> [Supplied records]:
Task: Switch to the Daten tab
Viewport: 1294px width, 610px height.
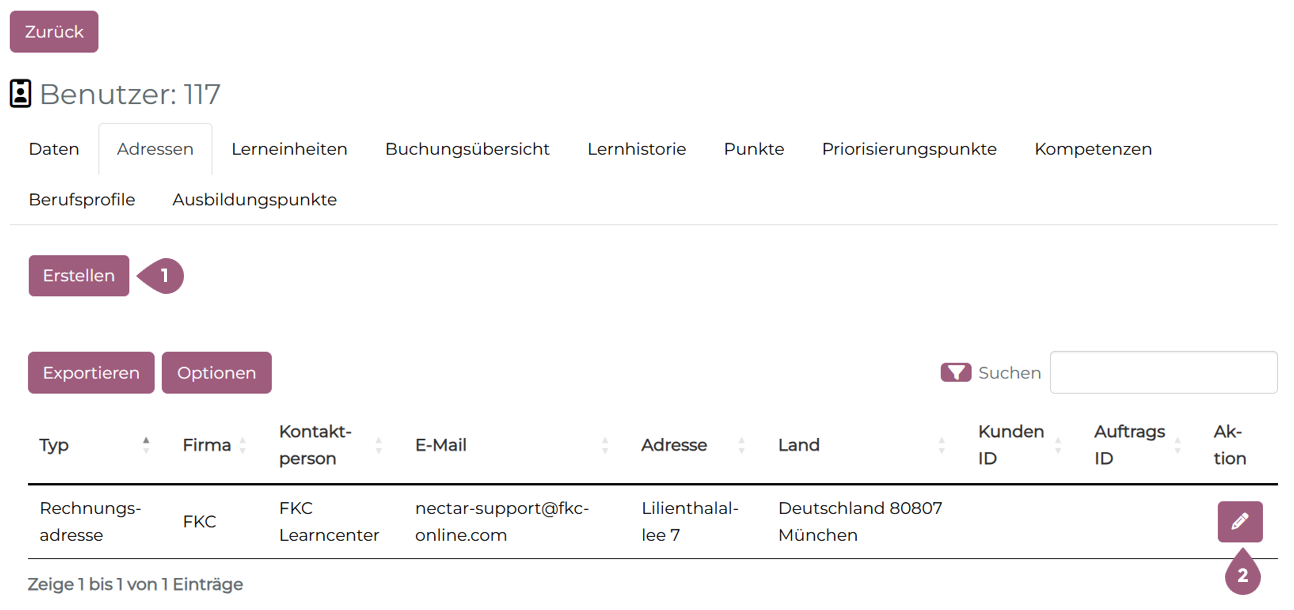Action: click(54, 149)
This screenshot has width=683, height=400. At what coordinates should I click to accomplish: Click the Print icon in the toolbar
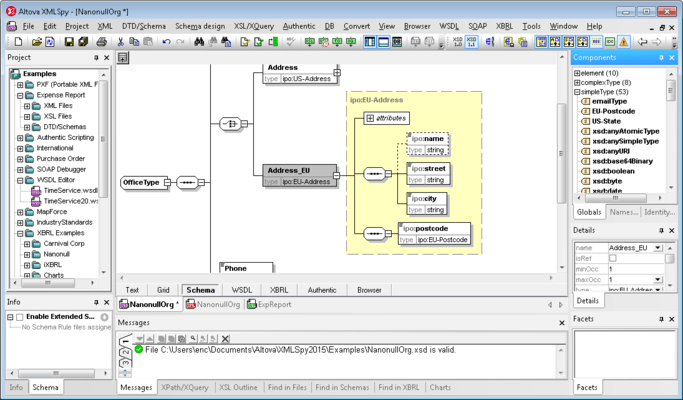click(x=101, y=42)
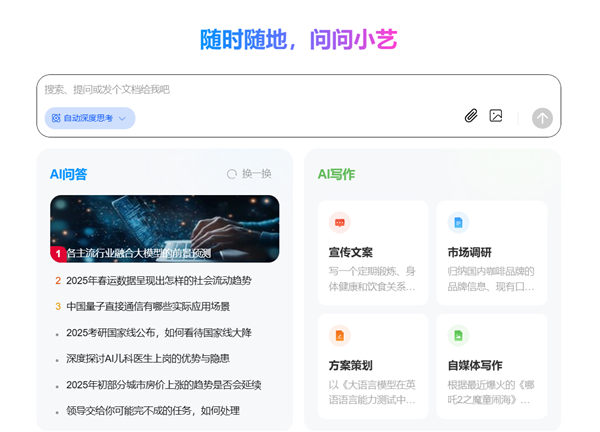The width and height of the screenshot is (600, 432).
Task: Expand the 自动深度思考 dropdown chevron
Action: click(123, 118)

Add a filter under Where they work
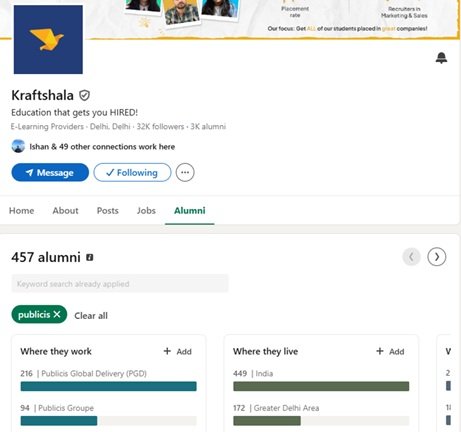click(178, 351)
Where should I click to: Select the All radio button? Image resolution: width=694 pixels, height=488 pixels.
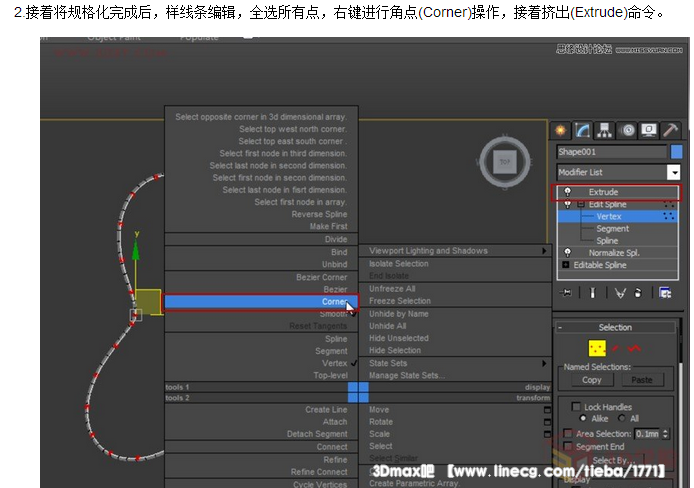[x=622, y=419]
---
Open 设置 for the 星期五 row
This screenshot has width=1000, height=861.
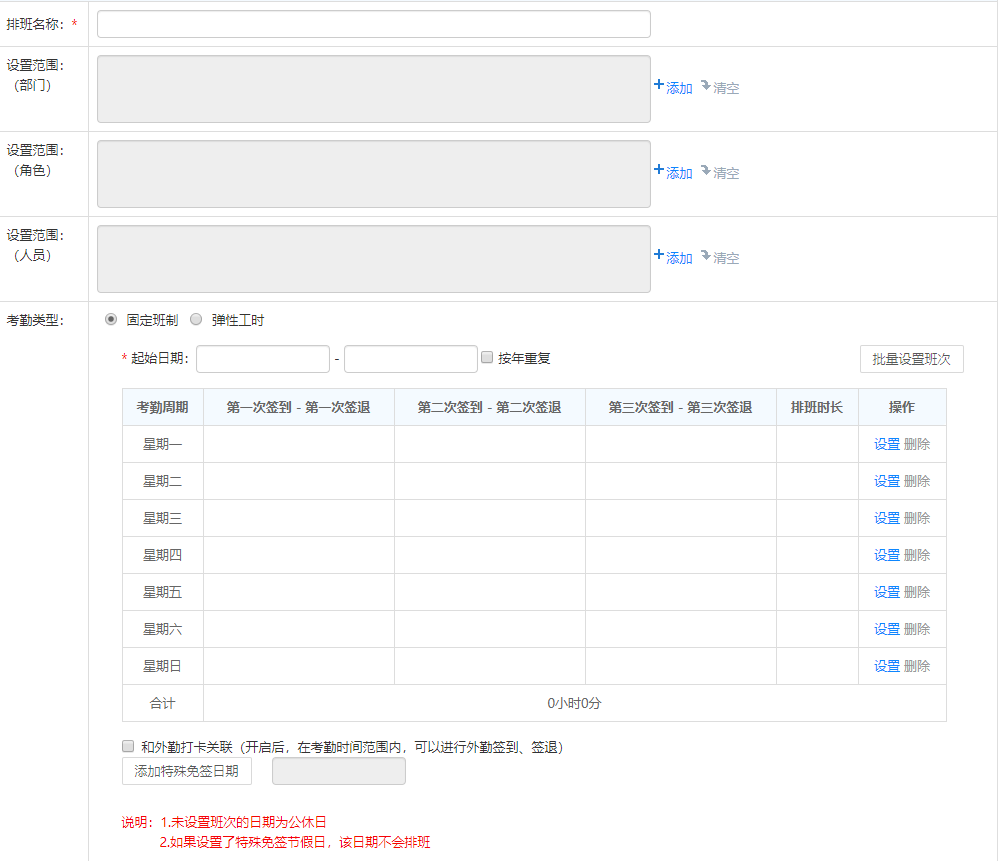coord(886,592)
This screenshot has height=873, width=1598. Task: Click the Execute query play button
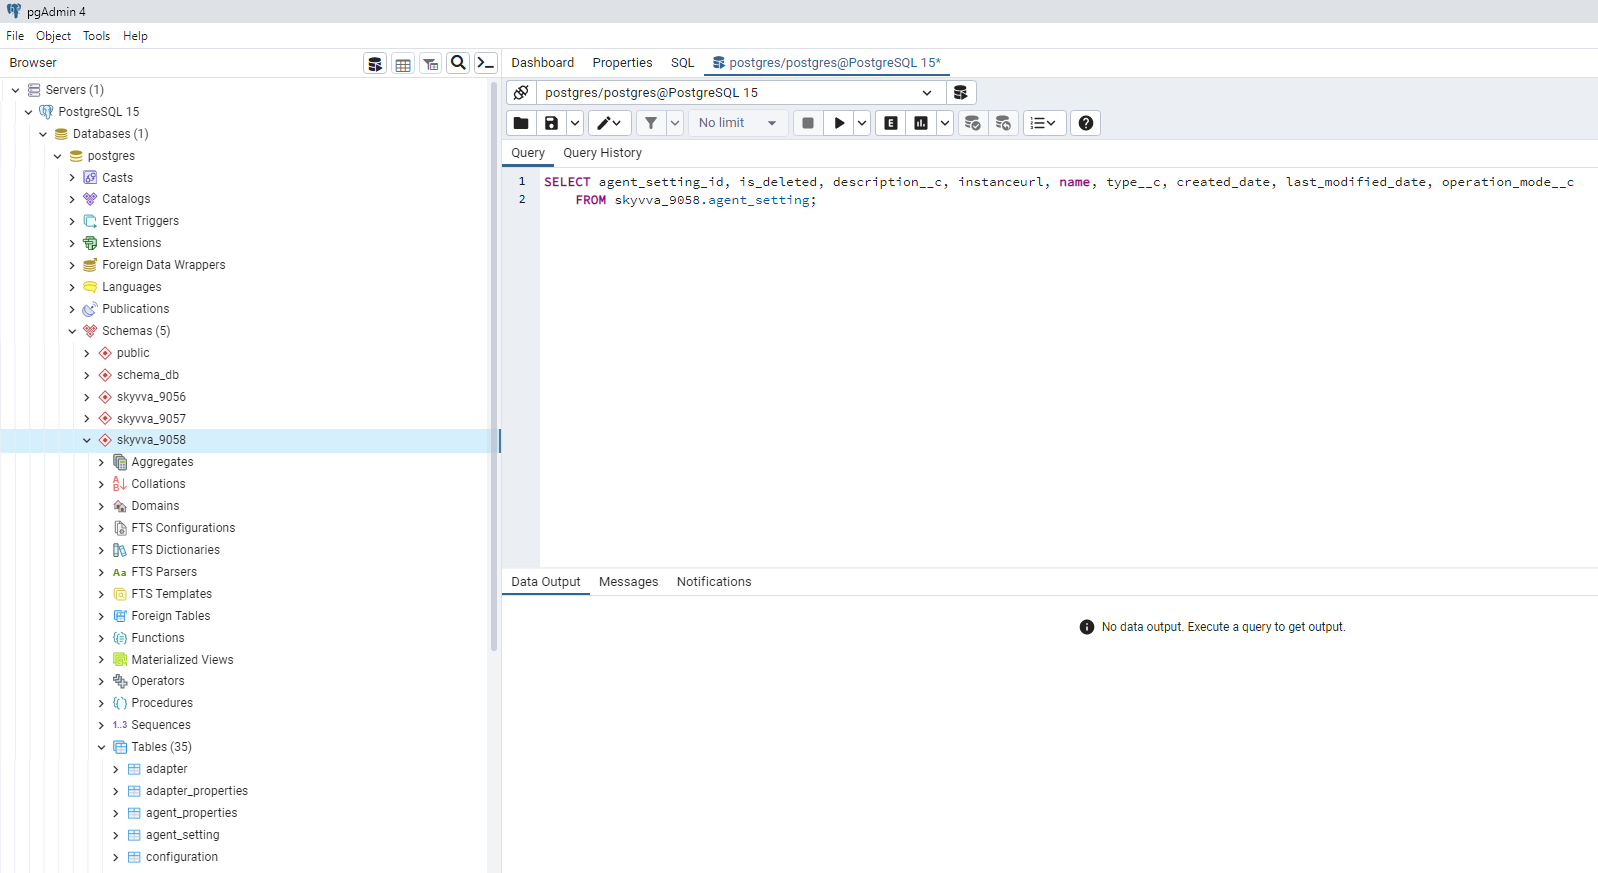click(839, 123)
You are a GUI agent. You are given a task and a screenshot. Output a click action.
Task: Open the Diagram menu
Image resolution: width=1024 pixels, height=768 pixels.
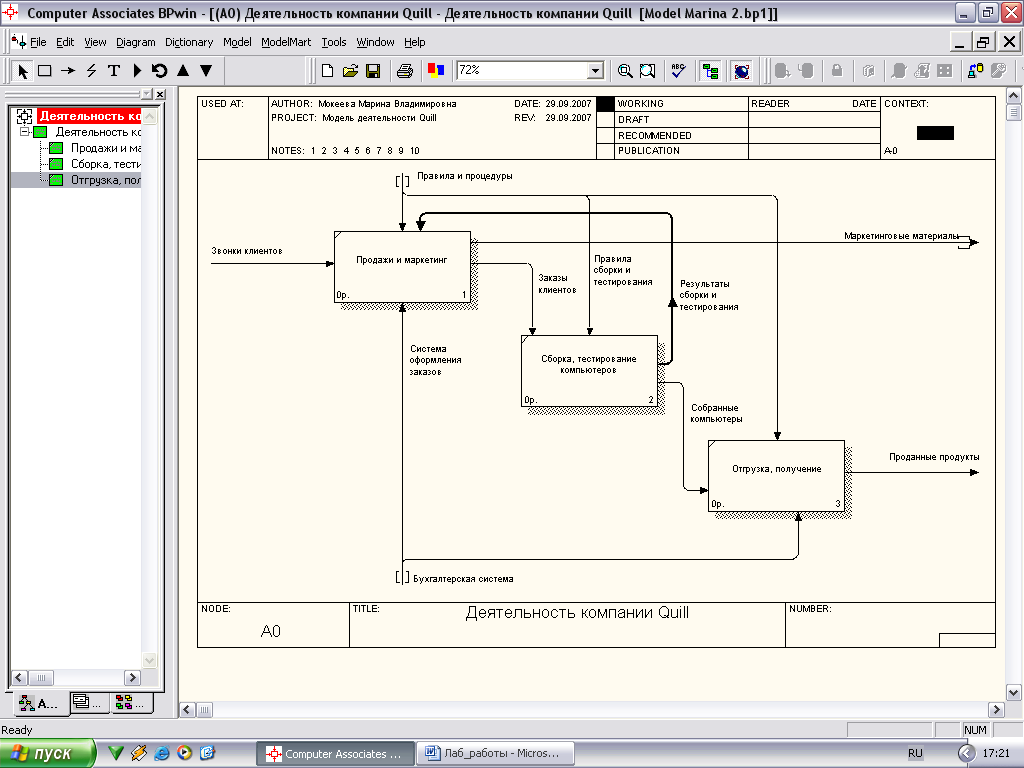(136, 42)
--
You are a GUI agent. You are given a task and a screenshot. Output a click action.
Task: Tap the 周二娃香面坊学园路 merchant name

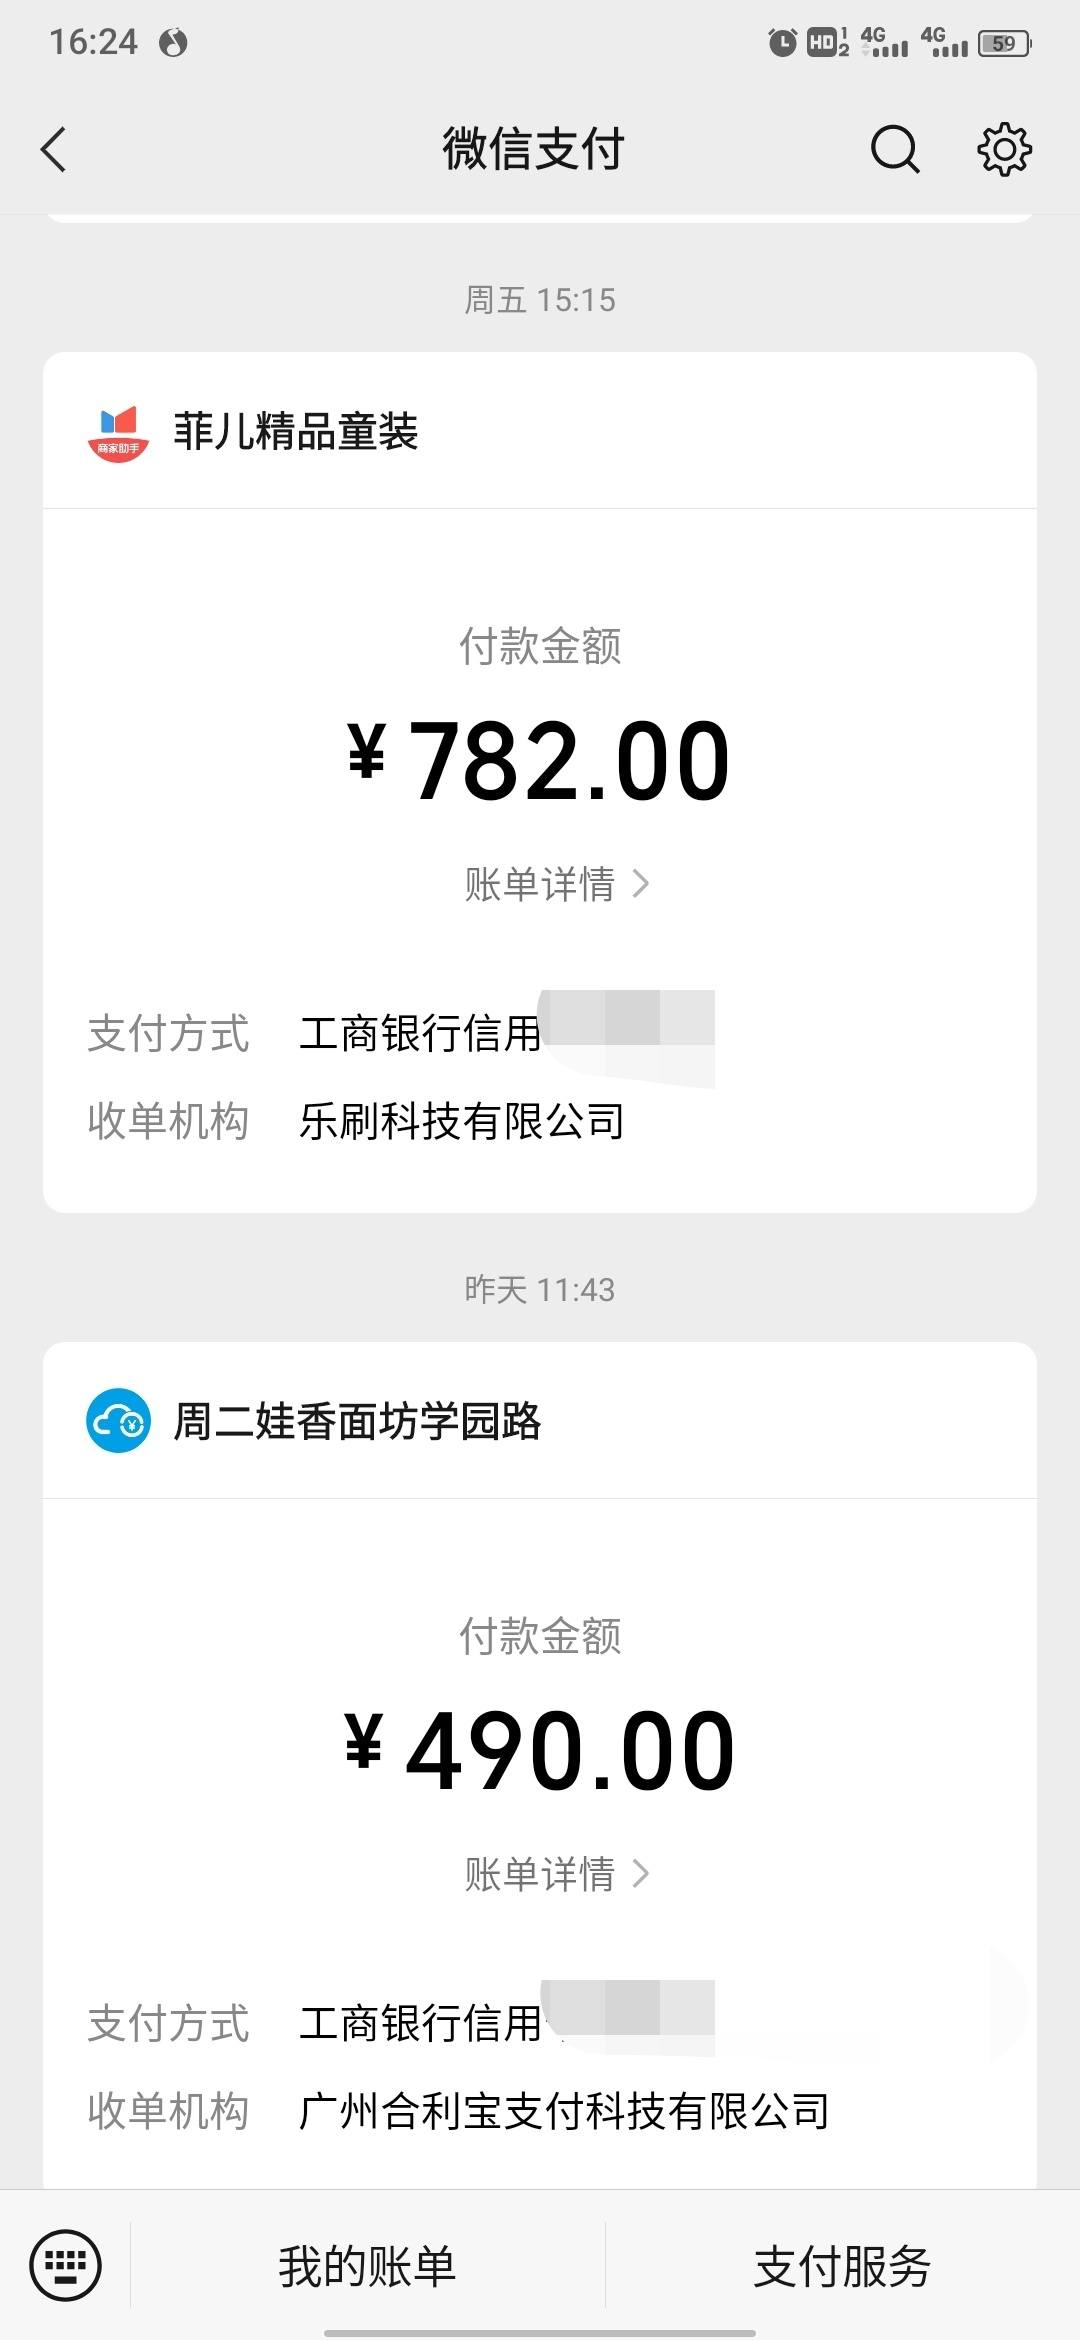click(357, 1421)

> [Work instructions]:
Across the entries above, how many lines contain "Open"? Provide only the count.

> [Exercise solution]:
2